After some more work on this issue, I might have a kind of explanation to what is happening, although this is not really a proof, but rather few more facts.
The starting point is the strange behaviour of having the kernel behave as expected either reducing the local_size
with which it is run or enlarging the size of the private memory array sum
. How does the OpenCL compiler handle private memory? Reading into the AMD OpenCL User Guide, I found the following sentence at page 25-26 (emphasis is mine).
The data in private memory is first placed in registers. If more private memory is used than can be placed in registers, or dynamic indexing is used on private arrays, the overflow data is placed (spilled) into scratch memory. Scratch memory is a private subset of global memory, so performance can be dramatically degraded if spilling occurs.

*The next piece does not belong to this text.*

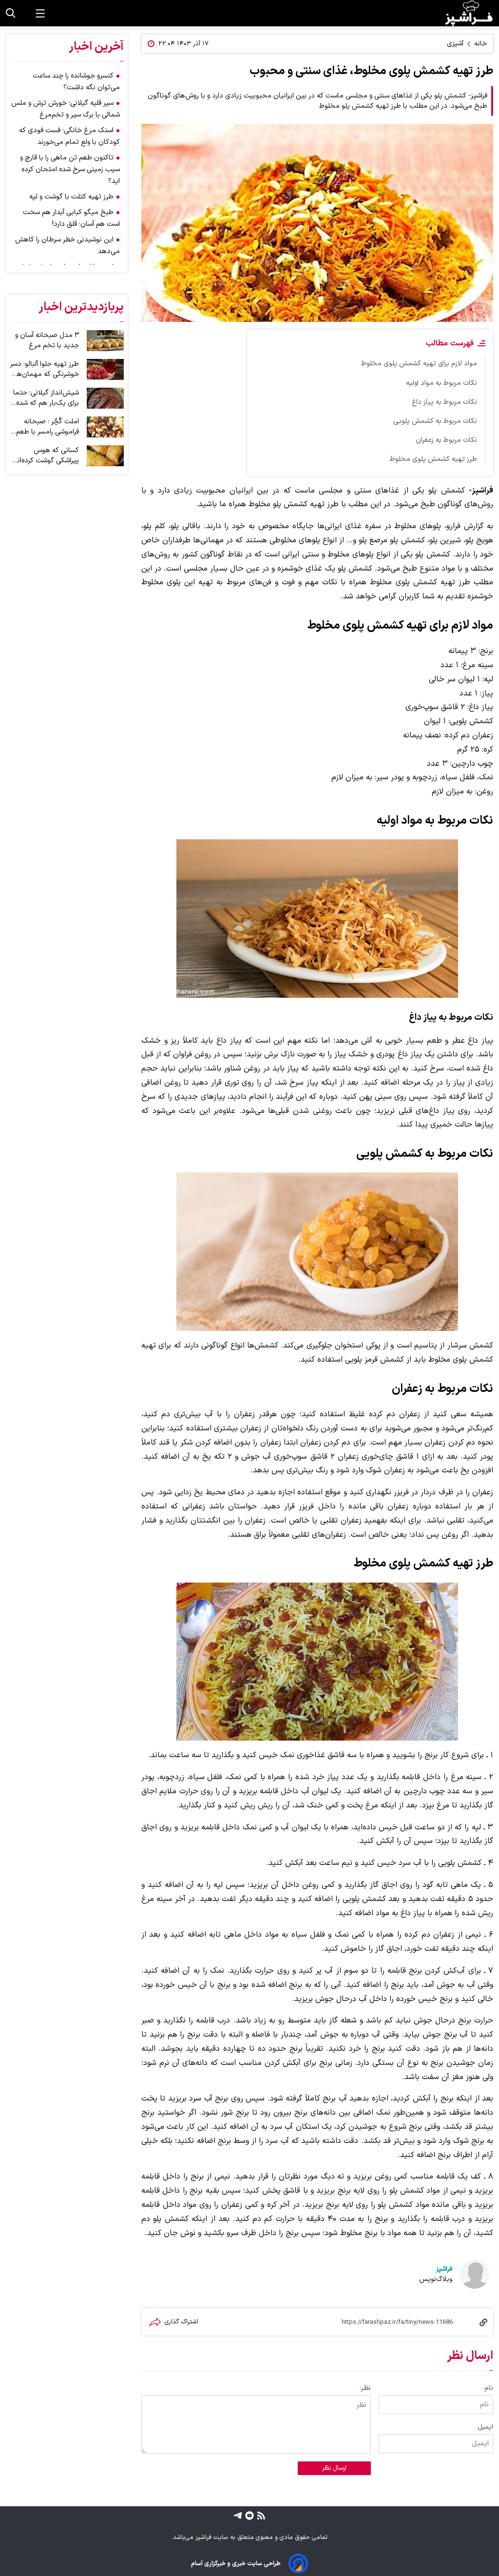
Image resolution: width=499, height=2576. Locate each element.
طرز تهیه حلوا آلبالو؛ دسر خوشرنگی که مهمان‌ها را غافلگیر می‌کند (44, 369)
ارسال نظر (334, 2468)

It is curious that there is no definition of what is meant by dynamic indexing in the full guide. However, I found an interesting article by nVIDIA people, which is pretty much explaining the idea. Dynamic indexing happens when the compiler can't resolve array indices to constants. In such a case, it is then forced not to use registers any more.
In the present kernel, dynamic indexing is forced by using alpha_idx
in setting sum
. This is somehow the breaking point, while putting there a sum[0]
makes the kernel work as expected, but it changes also from dynamic to static indexing!
To check even further this guess, I tried to implement the kernel storing the private sum
in the local memory. This can be achieved with a buffer in the local memory of which only a given portion is accessed by each work item. Interestingly enough, doing so the kernel works as expected and the weird behaviour is not seen any more.
At this point why the code was also fixed either by reducing the local_size
to 8 or something smaller or setting a value of MAX_ORDER
larger than 21 remains unclear. In this interesting SO answer the author writes
If going from local to private doesn't do good, you should decrease local thread group size from 256 to 64 for example. So more private registers available per thread.
that is basically saying that reducing the local_size
makes the compiler being able to handle variables in private memory differently.
All in all I am having the feeling that the compiler on the used GPU (Intel(R) Gen9 HD Graphics NEO
, actually not really a GPGPU) is doing something weird handling the dynamic indexing in the kernel. What exactly, I do not really know, but it really sounds to me like a compiler bug. On one hand, a smaller local_size
value hides the problem because - just a guess - having more memory per work group, the compiler bug is not hit. On the other hand, increasing MAX_ORDER
makes also the problem disappear because - again just guess - the compiler does something different (e.g. using a different strategy being the kernel requiring much more memory), and the bug is not hit.
To support even further all this chain of thoughts, I tested the original code on a real GPGPU. Running the code on a AMD Radeon Instinct MI50 nothing weird occurs.